What this task involves:
Please work out how many lines in the material below contain the string "width", and answer with that number only.

Records for the task:
BEGIN
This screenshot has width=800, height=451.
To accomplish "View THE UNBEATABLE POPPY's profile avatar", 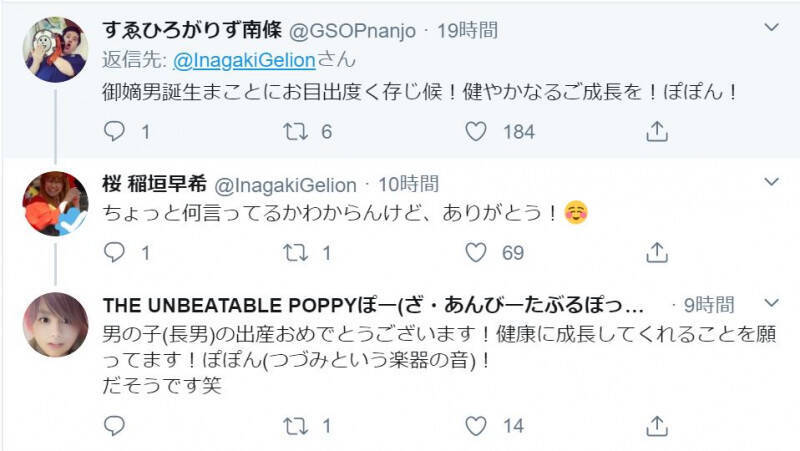I will 55,325.
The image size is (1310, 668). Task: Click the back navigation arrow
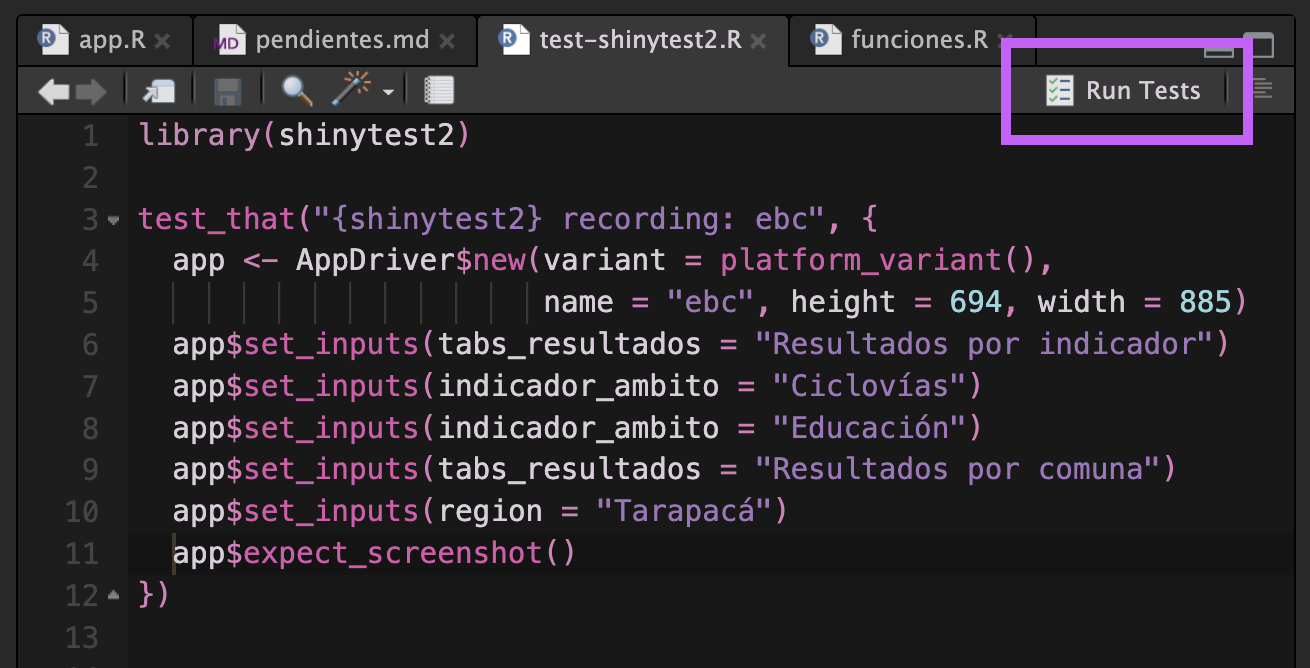pyautogui.click(x=53, y=92)

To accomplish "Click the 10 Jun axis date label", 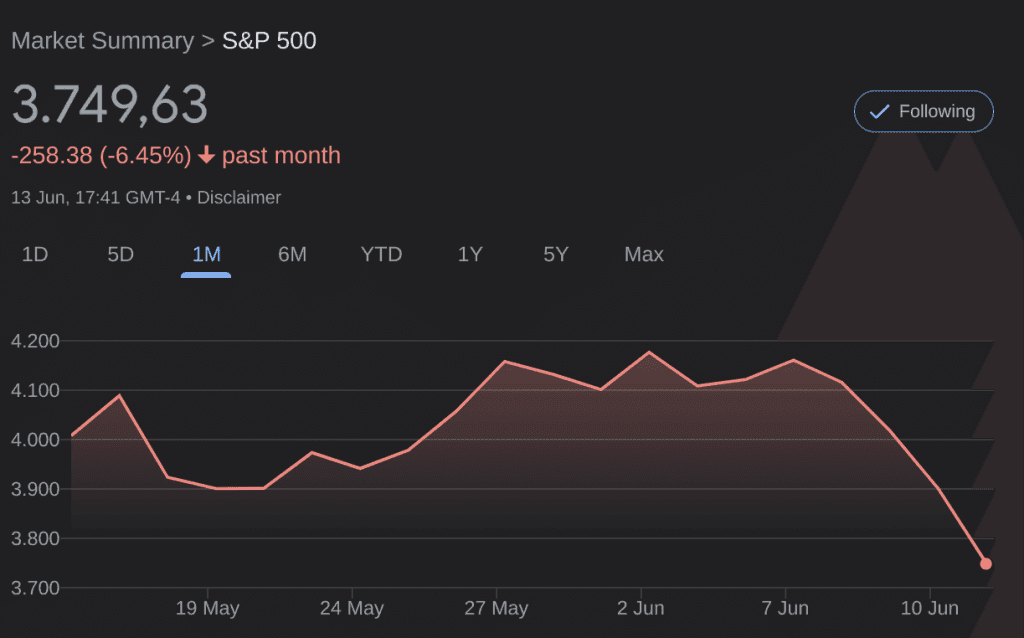I will pyautogui.click(x=930, y=608).
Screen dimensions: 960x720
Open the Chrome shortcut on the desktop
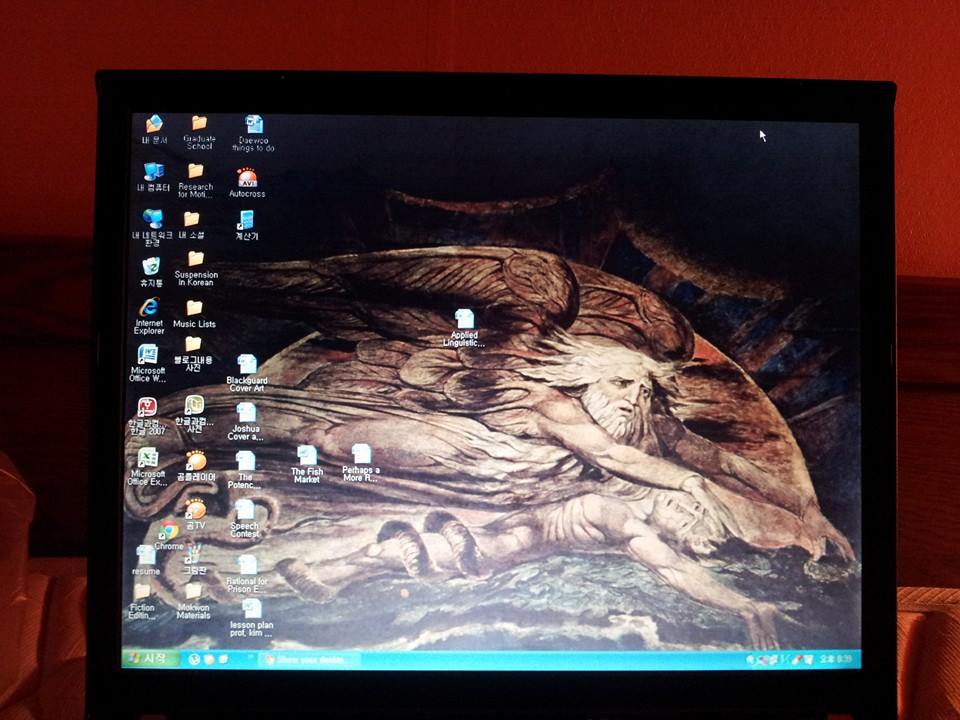point(169,532)
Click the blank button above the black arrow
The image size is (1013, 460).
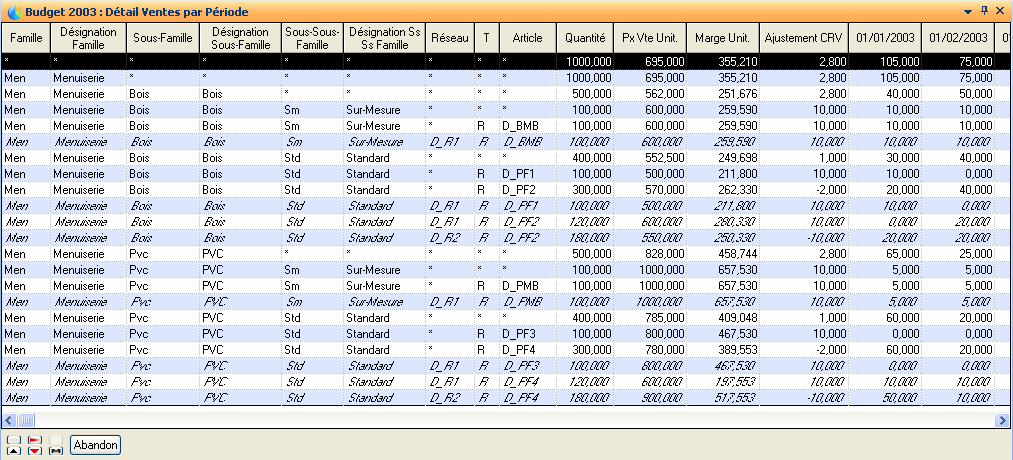pos(13,439)
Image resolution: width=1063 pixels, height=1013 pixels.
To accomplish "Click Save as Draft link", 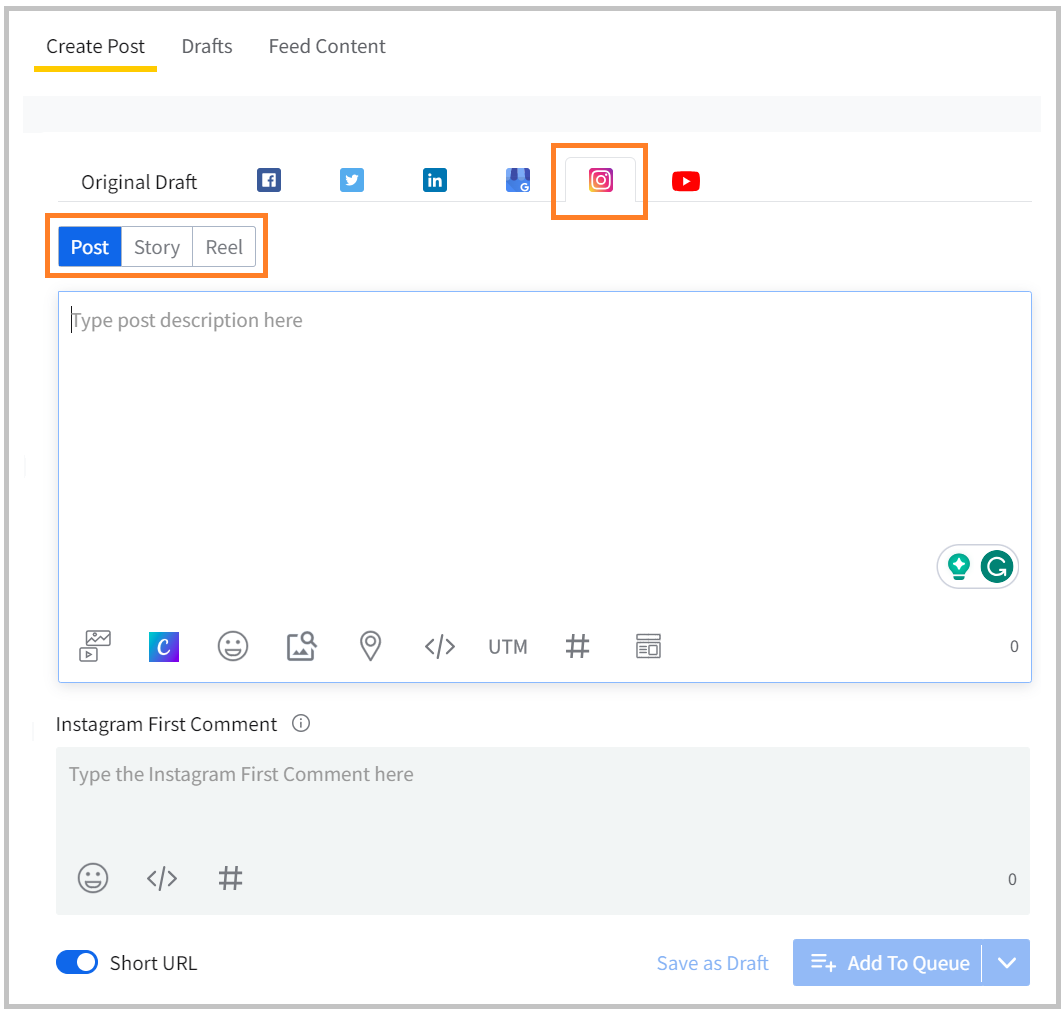I will pos(712,963).
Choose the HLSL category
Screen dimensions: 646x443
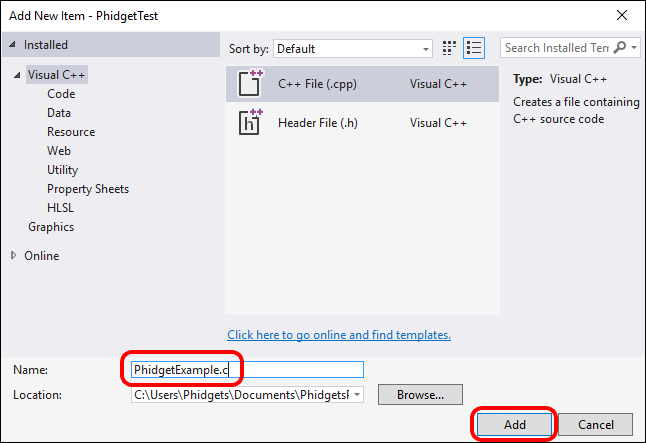click(x=60, y=208)
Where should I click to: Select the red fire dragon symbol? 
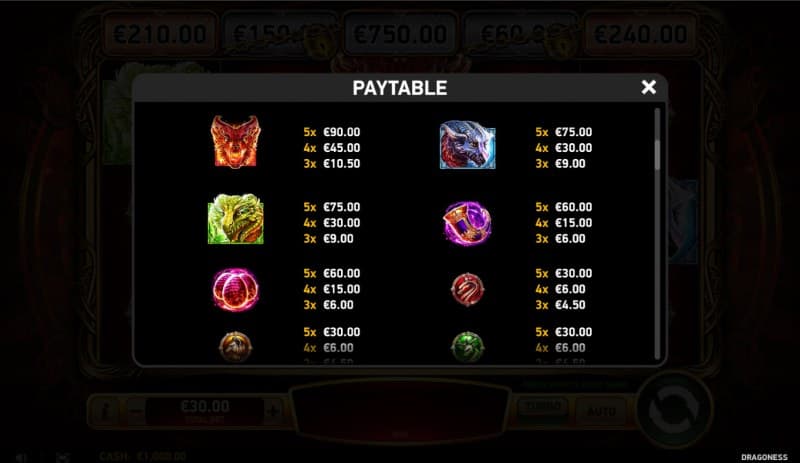pos(236,142)
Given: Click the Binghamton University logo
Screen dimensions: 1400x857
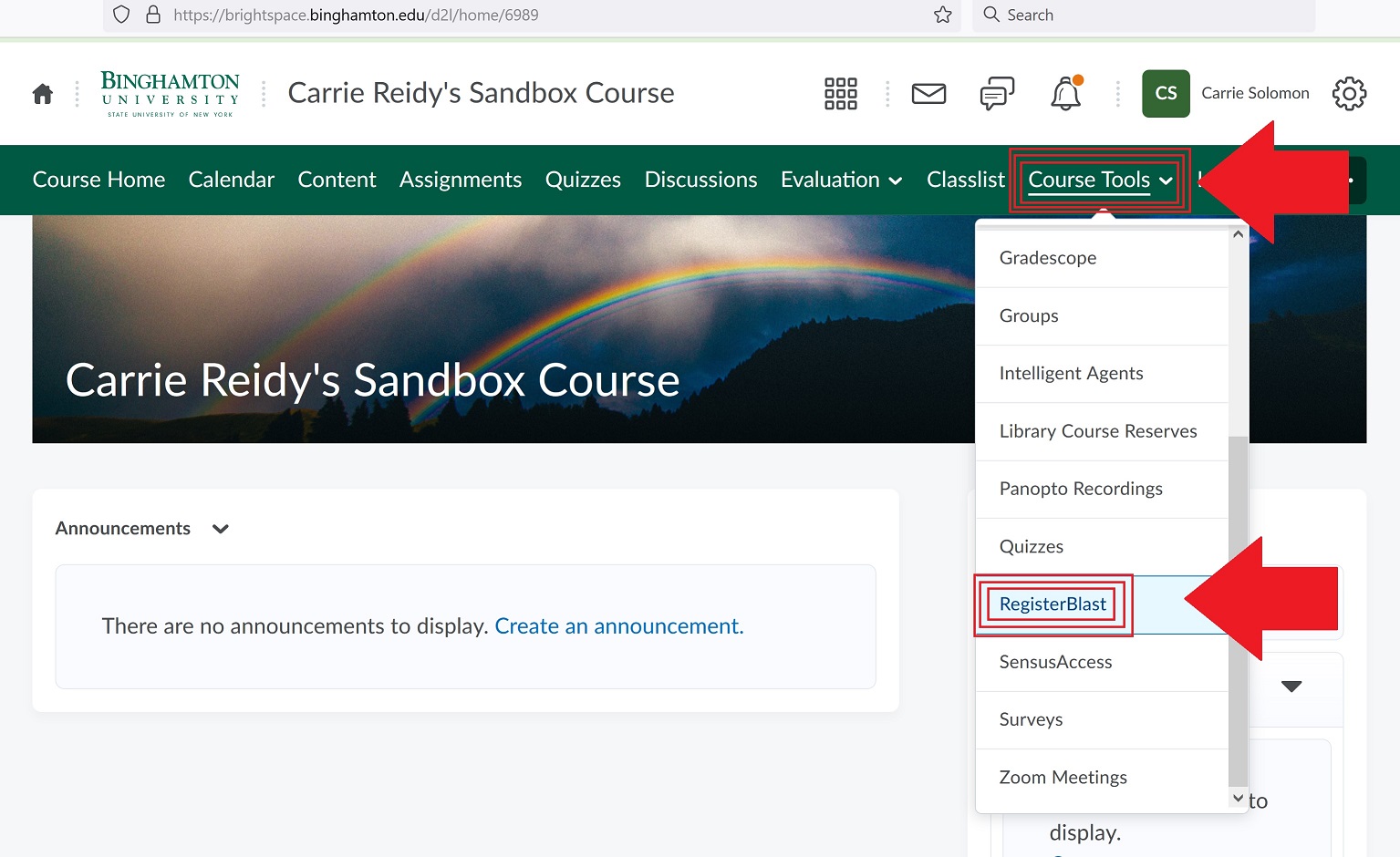Looking at the screenshot, I should (x=171, y=94).
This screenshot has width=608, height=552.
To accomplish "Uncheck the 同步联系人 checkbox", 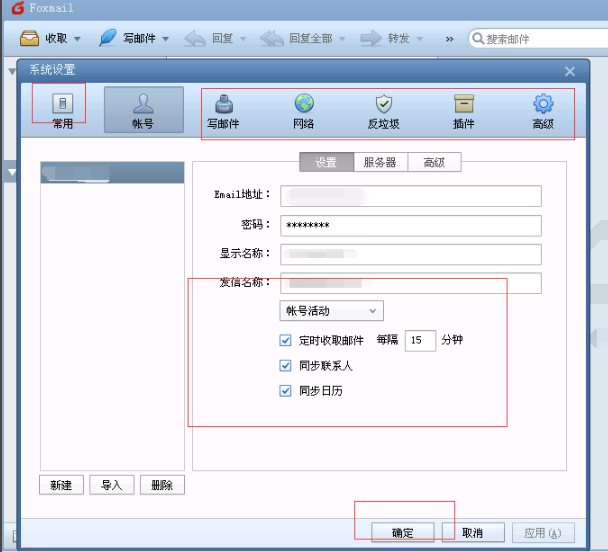I will coord(286,366).
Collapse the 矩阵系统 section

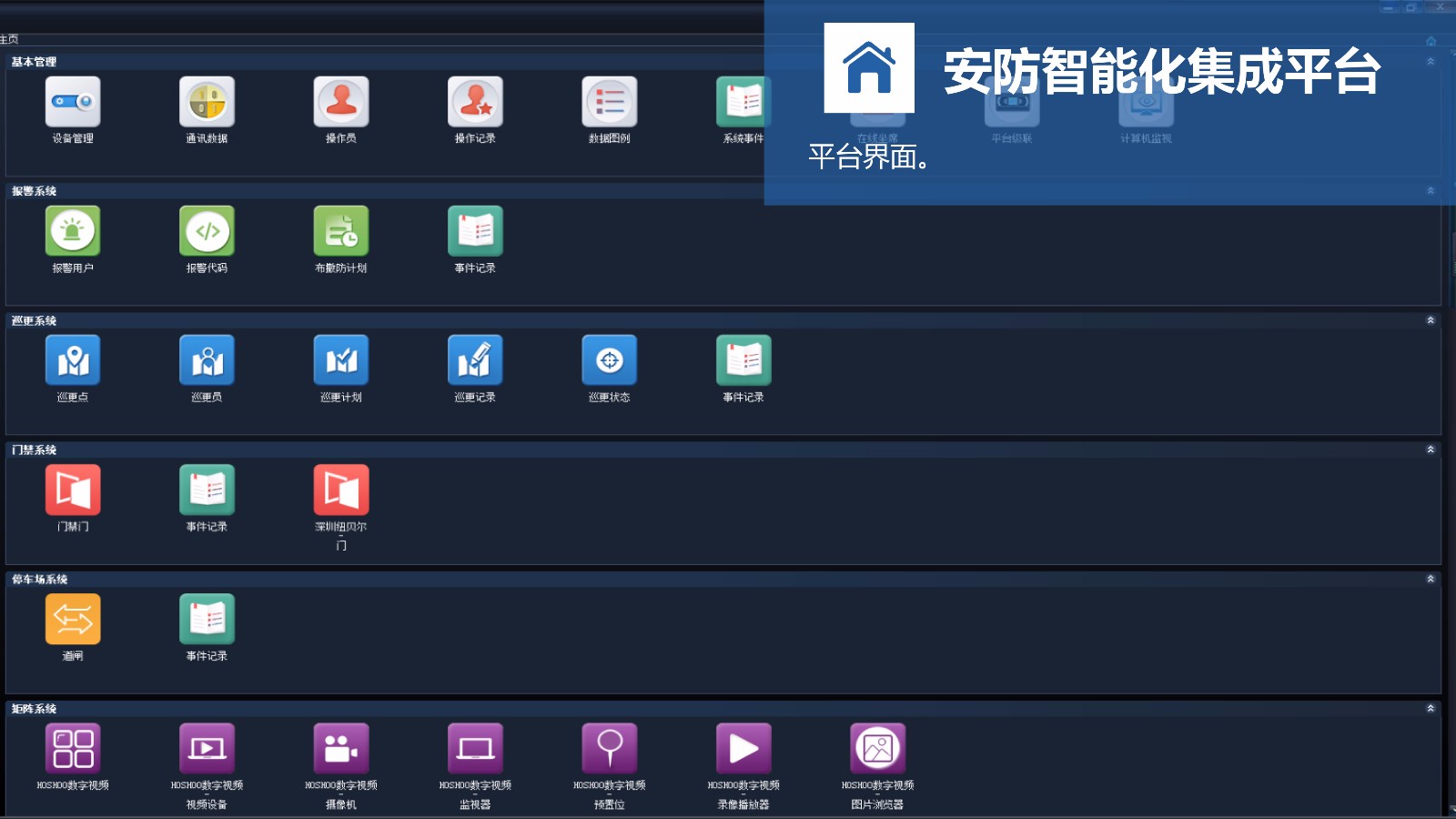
END
Exercise solution:
3